» **THE REQUEST**: Reproduce word for word the lines in the items below, starting at the line that contains "is (705, 397)." and stopping after the line that contains "coordinates (276, 113).". Omit the pictures from your output.

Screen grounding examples
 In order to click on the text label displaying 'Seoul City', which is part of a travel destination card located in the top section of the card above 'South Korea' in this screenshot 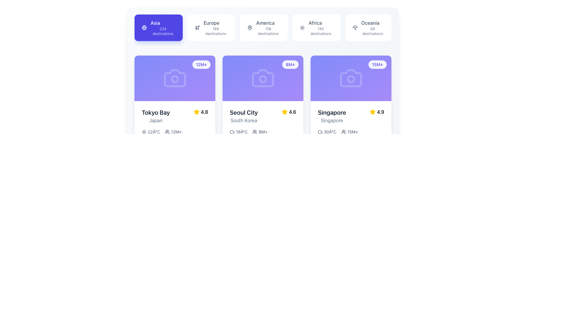, I will do `click(244, 112)`.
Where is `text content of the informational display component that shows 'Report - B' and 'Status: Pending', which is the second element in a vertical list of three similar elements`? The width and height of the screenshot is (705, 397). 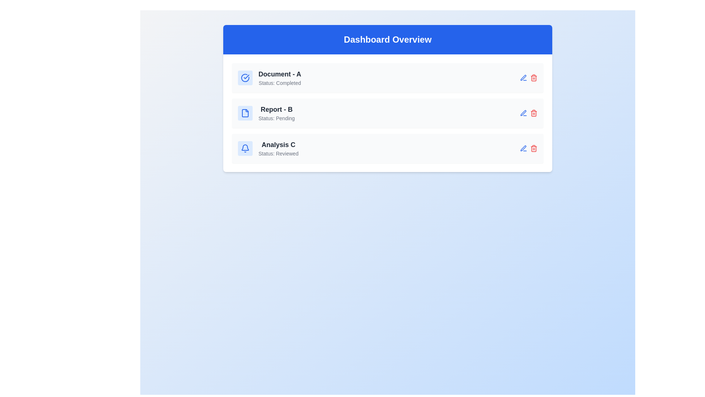
text content of the informational display component that shows 'Report - B' and 'Status: Pending', which is the second element in a vertical list of three similar elements is located at coordinates (276, 113).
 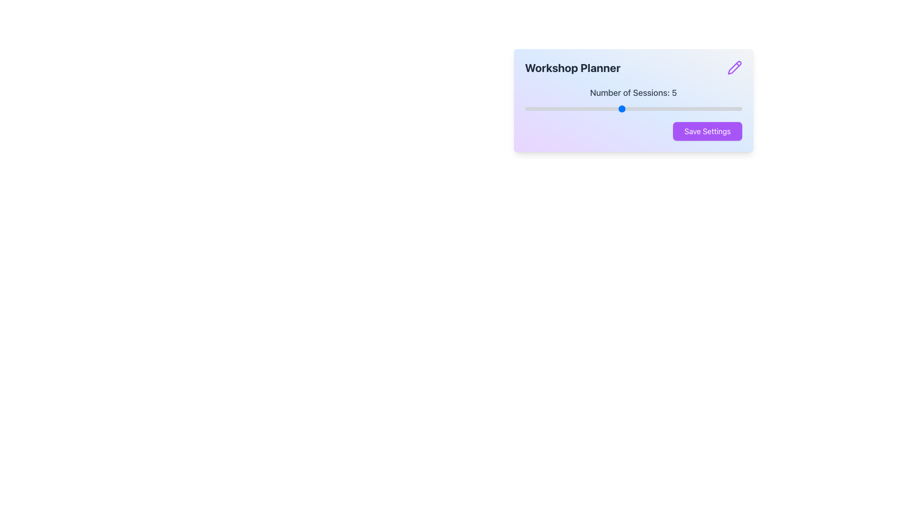 What do you see at coordinates (573, 108) in the screenshot?
I see `the number of sessions` at bounding box center [573, 108].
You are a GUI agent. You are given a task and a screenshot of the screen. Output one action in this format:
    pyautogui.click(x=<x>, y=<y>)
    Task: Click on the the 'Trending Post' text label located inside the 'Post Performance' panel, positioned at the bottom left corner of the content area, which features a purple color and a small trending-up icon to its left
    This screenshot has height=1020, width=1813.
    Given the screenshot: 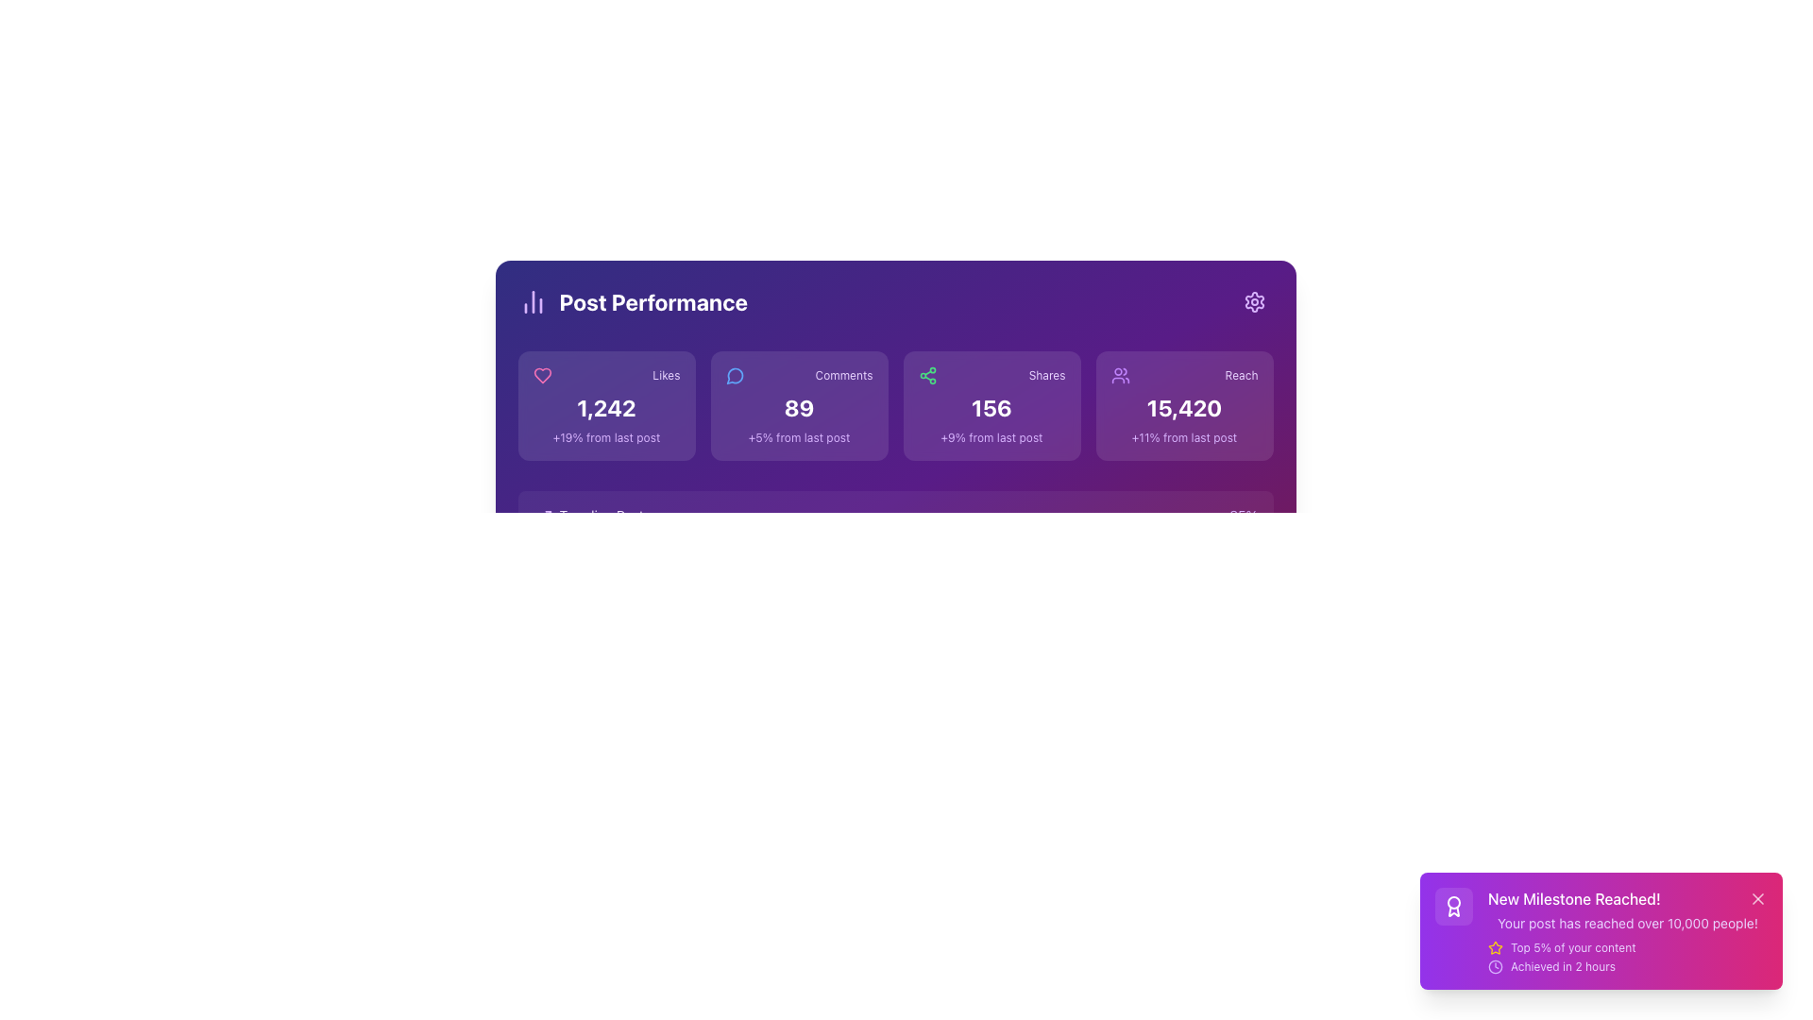 What is the action you would take?
    pyautogui.click(x=587, y=516)
    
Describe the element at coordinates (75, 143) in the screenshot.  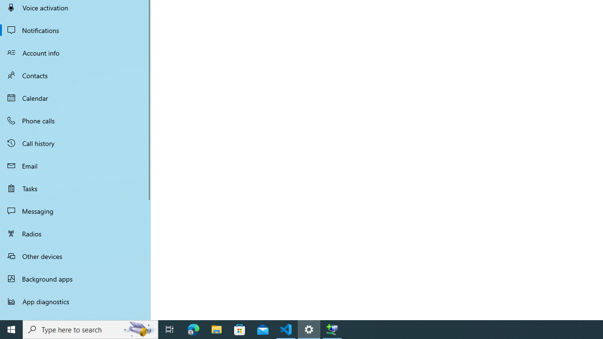
I see `'Call history'` at that location.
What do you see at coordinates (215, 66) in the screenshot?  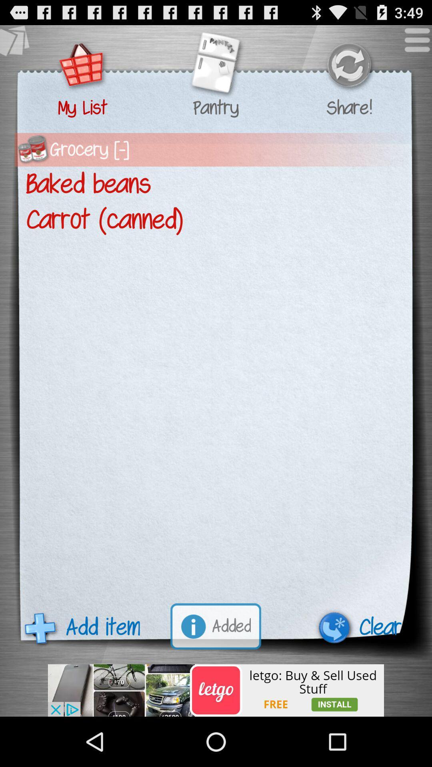 I see `open pantry list` at bounding box center [215, 66].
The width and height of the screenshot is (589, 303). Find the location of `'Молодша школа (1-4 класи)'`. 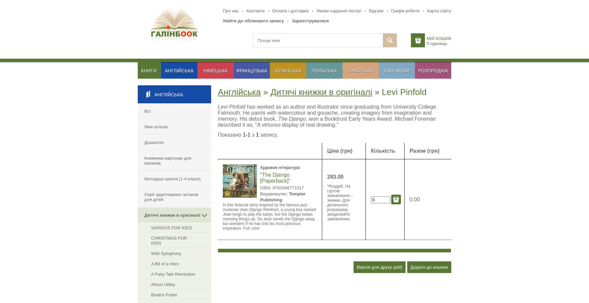

'Молодша школа (1-4 класи)' is located at coordinates (172, 179).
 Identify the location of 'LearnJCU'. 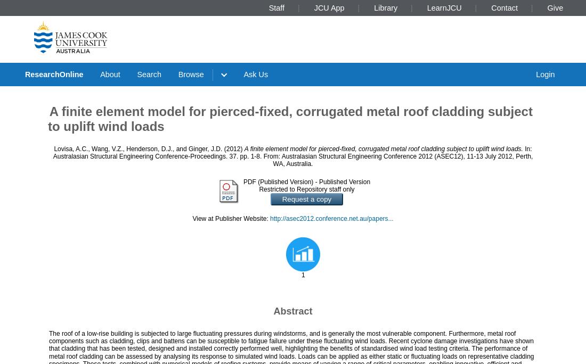
(443, 7).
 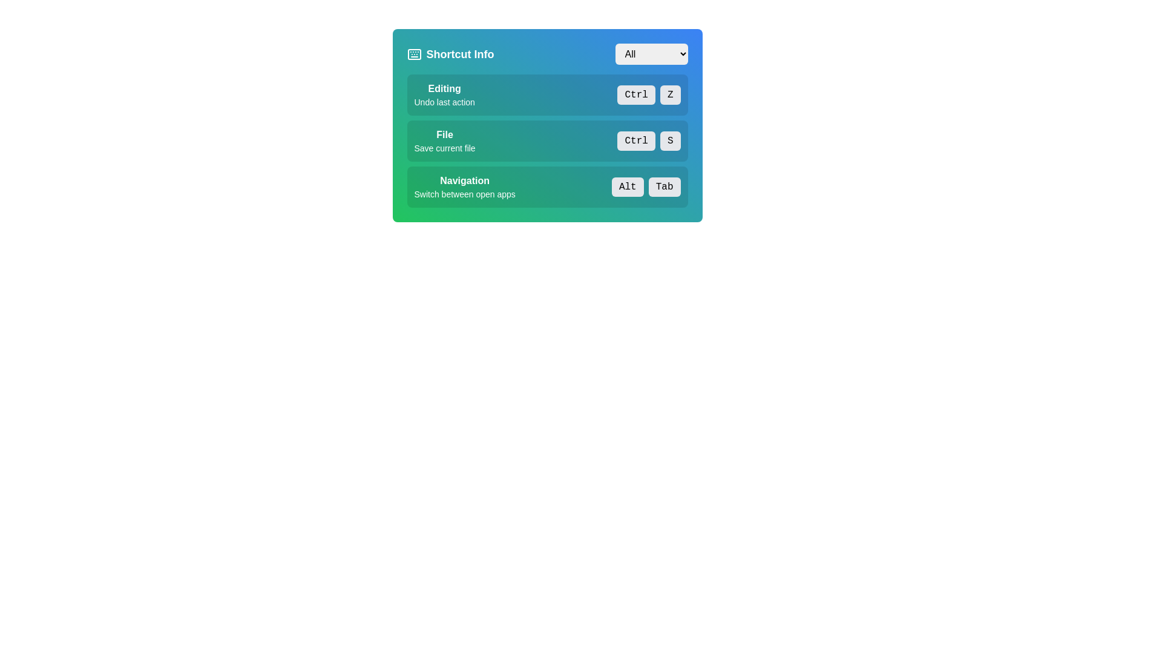 What do you see at coordinates (547, 53) in the screenshot?
I see `the word 'All' in the 'Shortcut Info' title bar` at bounding box center [547, 53].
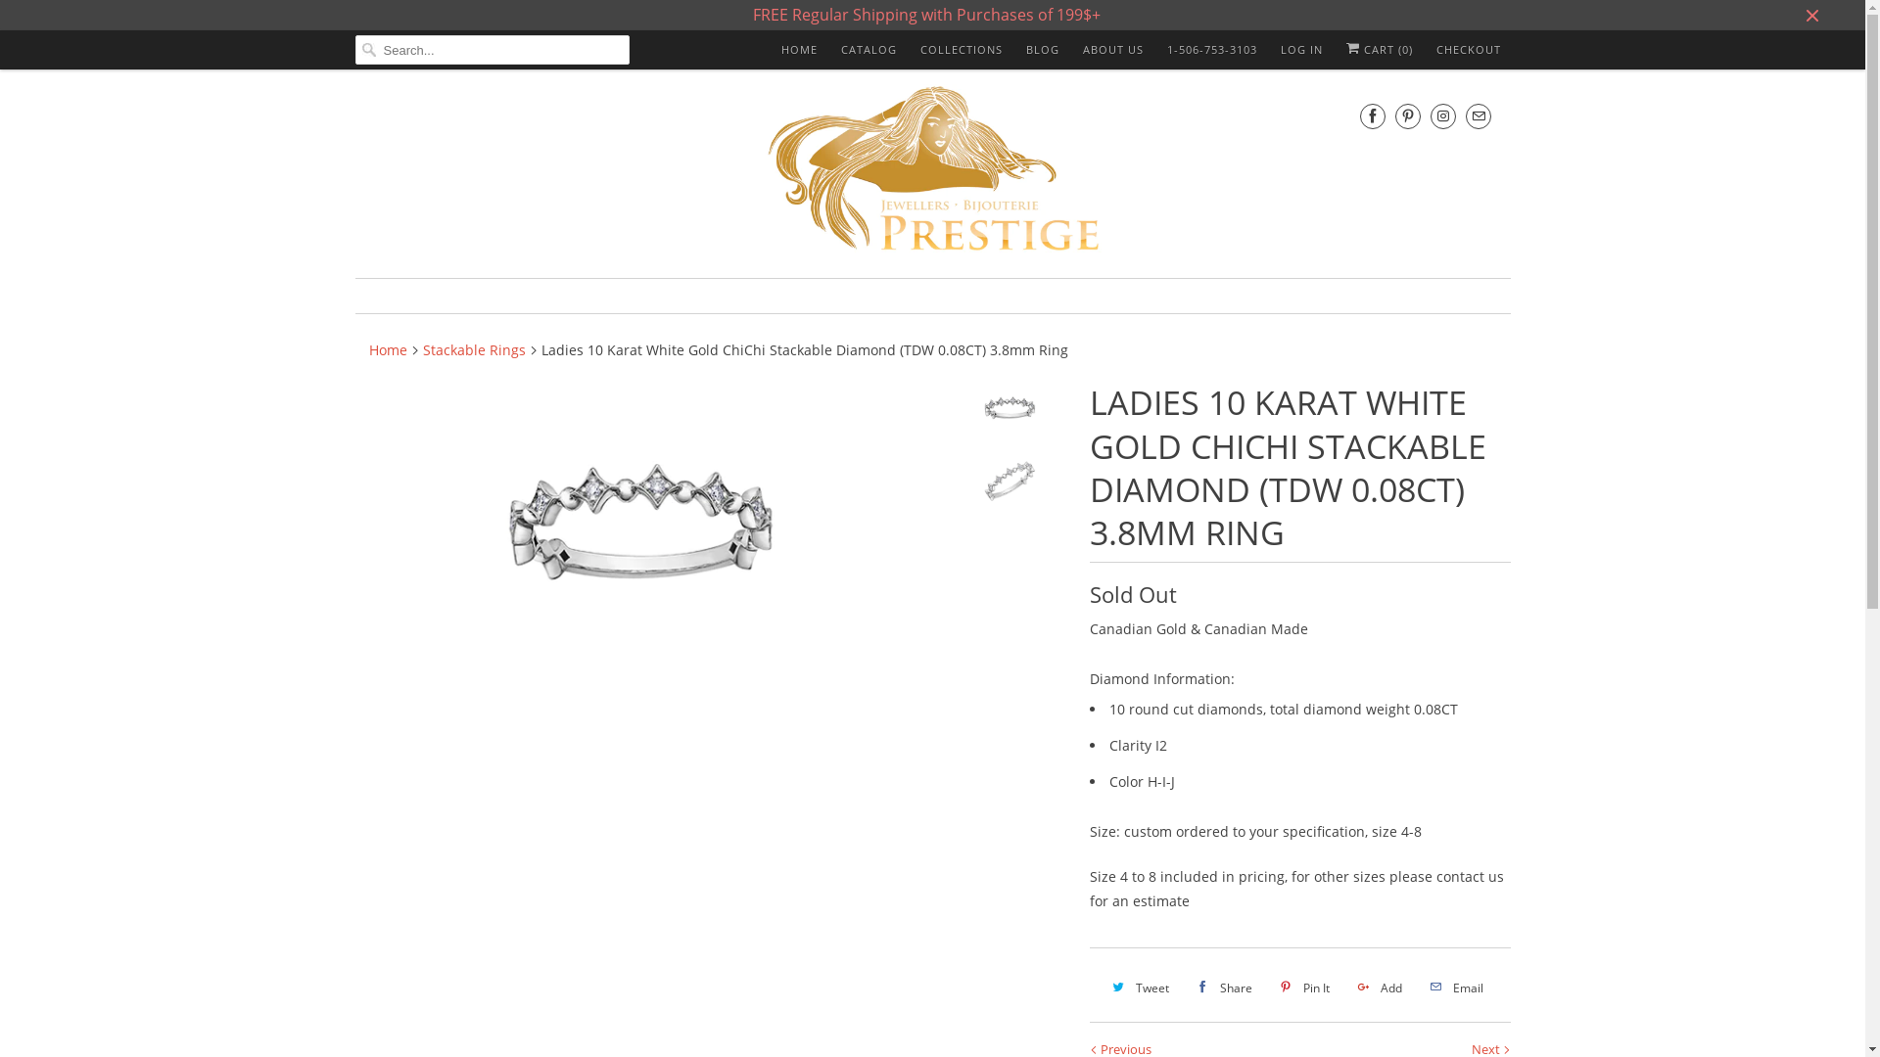 Image resolution: width=1880 pixels, height=1057 pixels. Describe the element at coordinates (1376, 988) in the screenshot. I see `'Add'` at that location.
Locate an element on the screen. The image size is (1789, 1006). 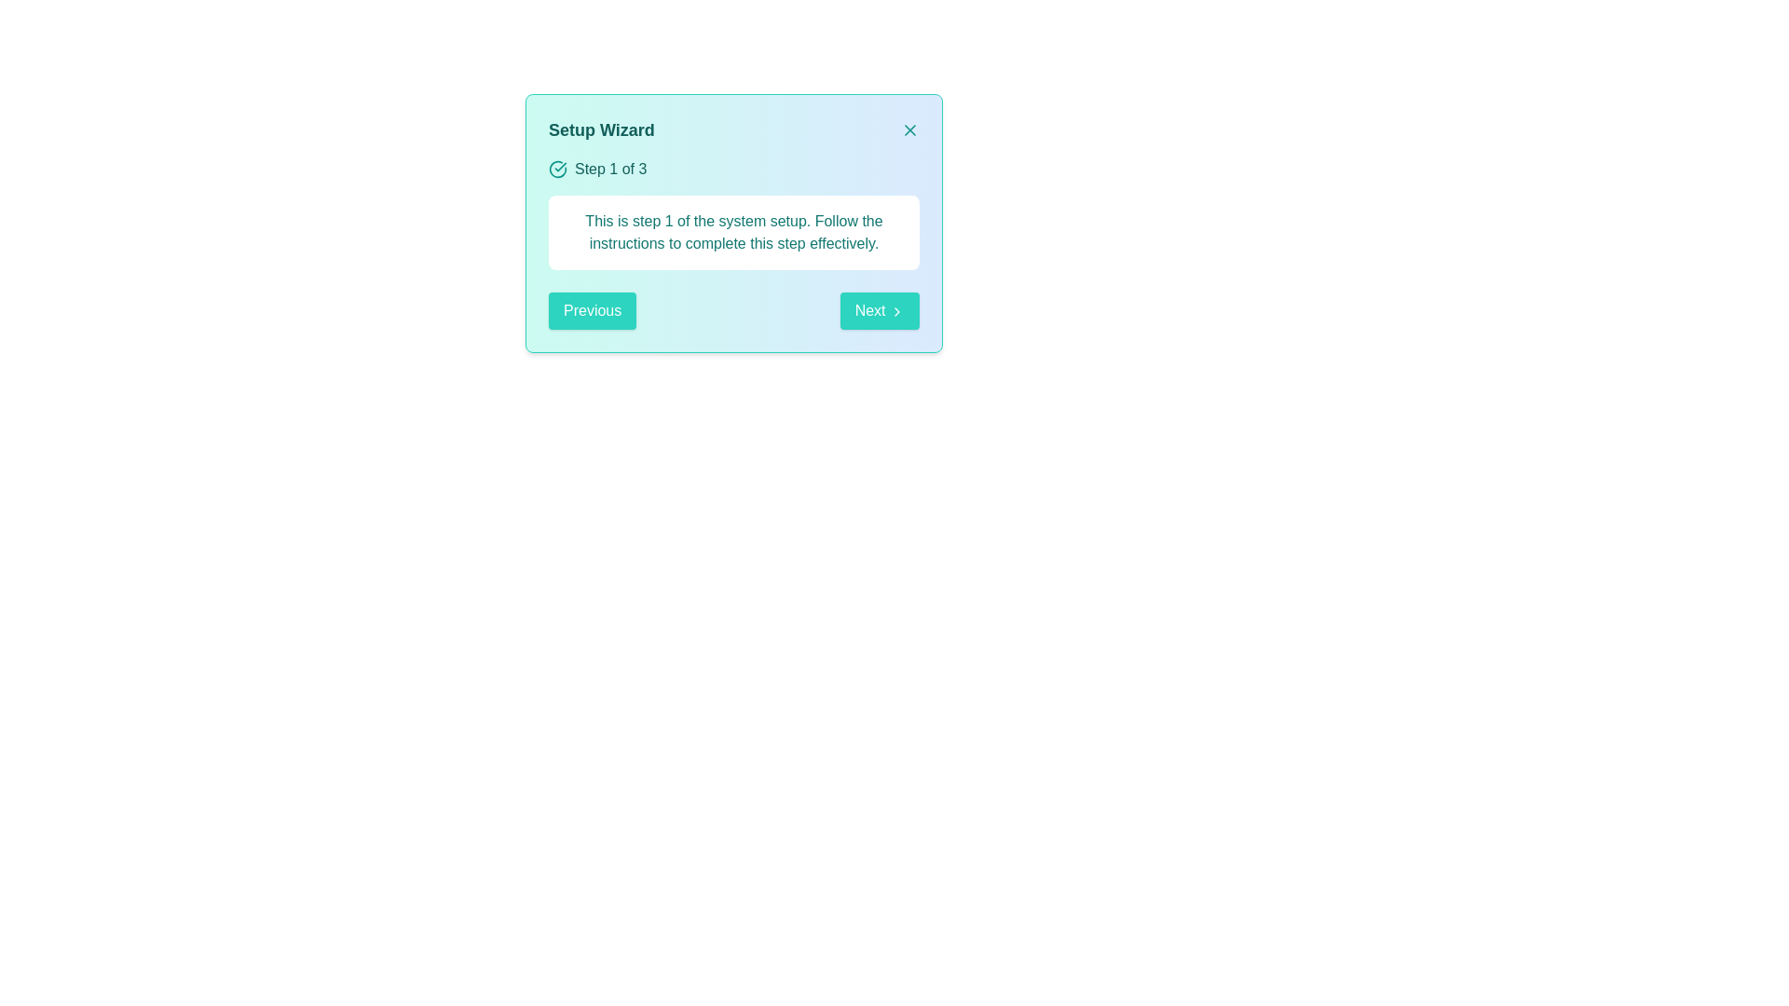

» **WORKED ANSWER**:
Where is `text content of the informational display component that shows 'Report - B' and 'Status: Pending', which is the second element in a vertical list of three similar elements`? The width and height of the screenshot is (705, 397). 
text content of the informational display component that shows 'Report - B' and 'Status: Pending', which is the second element in a vertical list of three similar elements is located at coordinates (276, 113).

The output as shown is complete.